Leur donner de la voix et de la force

En tant que féministes, notre soutien est immense. Mais alors, comment le leur apporter ? Que faire, concrètement ? Nous pensons que la première des choses à faire est de communiquer autour de nous, de parler d’elles, de parler de leur combat. De plus, dans ce contexte d’une visibilité grandissante des arguments de l’extrême droite au sein des médias, où des manifestations de fascistes s’organisent dans nos rues, nous sommes là et nous ne laissons aucune place à tout amalgame raciste et à toute reprise des luttes féministes à des fins islamophobes.

Pour s’informer, nous avons eu recours à plusieurs sources :

● le compte twitter de Chowra Makareni, l’anthro­pologue iranienne, qui commente régulièrement la situation sur place ;

● le compte de Masih Alinejad, journaliste, écrivaine, militante politique américaine d’origine iranienne qui publie et commente régulièrement  des images des manifestations ;

● ainsi que le site de la Commission des femmes du CNRI (Conseil national de la Résistance iranienne).

Perspectives

Le 8 mars, journée internationale de lutte pour les droits des femmes, un appel à la grève féministe générale est lancé partout en France et à  l’international, en inspiration des mouvements révolutionnaires des féministes au Chili. Le 21 mars, le Norouz, jour du nouvel an persan, est une date lourde de sens pour le peuple iranien et kurde d’Iran. Cette date amènera certainement à un jour de grandes mobilisations, cruciales, massives et inédites.
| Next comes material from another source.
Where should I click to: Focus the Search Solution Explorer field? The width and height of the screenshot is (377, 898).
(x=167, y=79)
Les évènements autour du 21 mars  2023 pourront être déterminants dans la suite de leur combat.

Pour la suite de cet article, nous avons pour  objectifs d’approfondir la question de l’auto-organisation et de pousser l’analyse des différents  éléments d’organisation du mouvement. Nous  souhaitons entre autres transmettre des témoignages venant de personnes luttant sur place, apporter une analyse intergénérationnelle dans un contexte de luttes qui traversent des générations, et se mettre en lien avec les collectifs en soutien avec le combat des femmes kurdes et iraniennes présents dans nos quartiers, afin d’apporter une analyse plus complète sur la place des femmes kurdes dans ce combat.
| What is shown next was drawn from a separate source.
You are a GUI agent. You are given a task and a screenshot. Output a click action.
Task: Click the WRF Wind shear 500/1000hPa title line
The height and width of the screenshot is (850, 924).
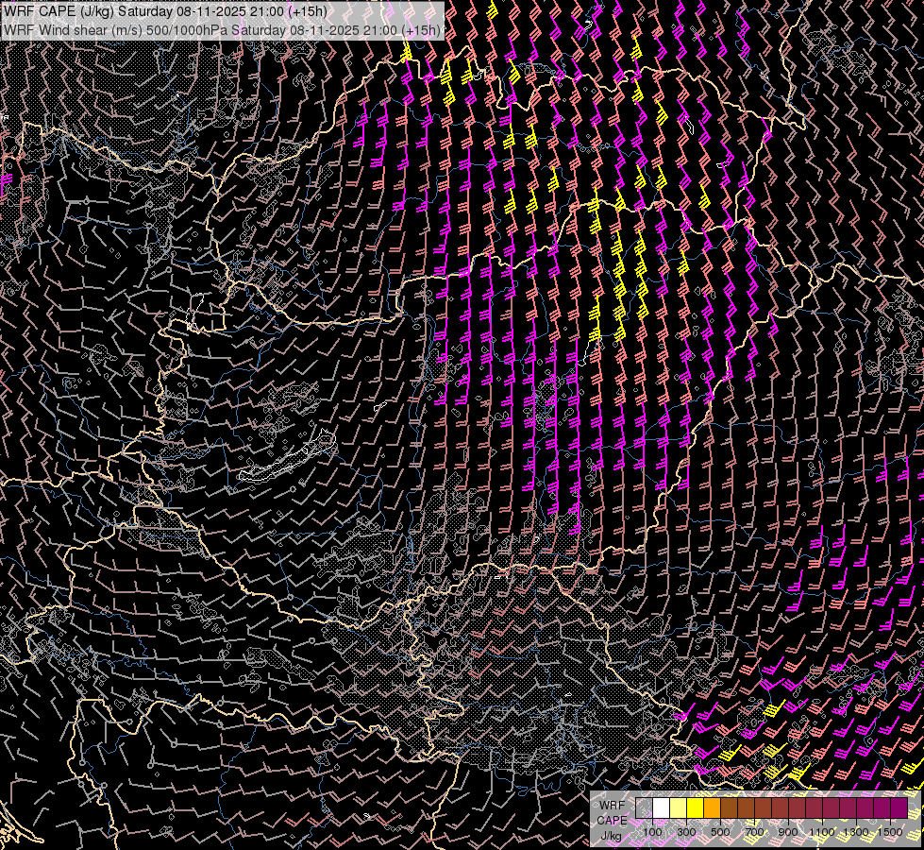click(223, 30)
Le 25 novembre 2022, dans la rue, nous avons crié et nous continuons à crier sans relâche : « Trop couvertes ou pas assez, c’est aux femmes de décider ! » « Voilée ou pas, c’est nos choix ! » Nous ne cesserons de les soutenir au sein de nos luttes, autour de nous, avec nos familles et ami·es.

C’est toutes ensemble qu’on va lutter car c’est toutes ensemble qu’on va gagner ! Jin, Jiyan, Azadî ! Femmes, vie, liberté !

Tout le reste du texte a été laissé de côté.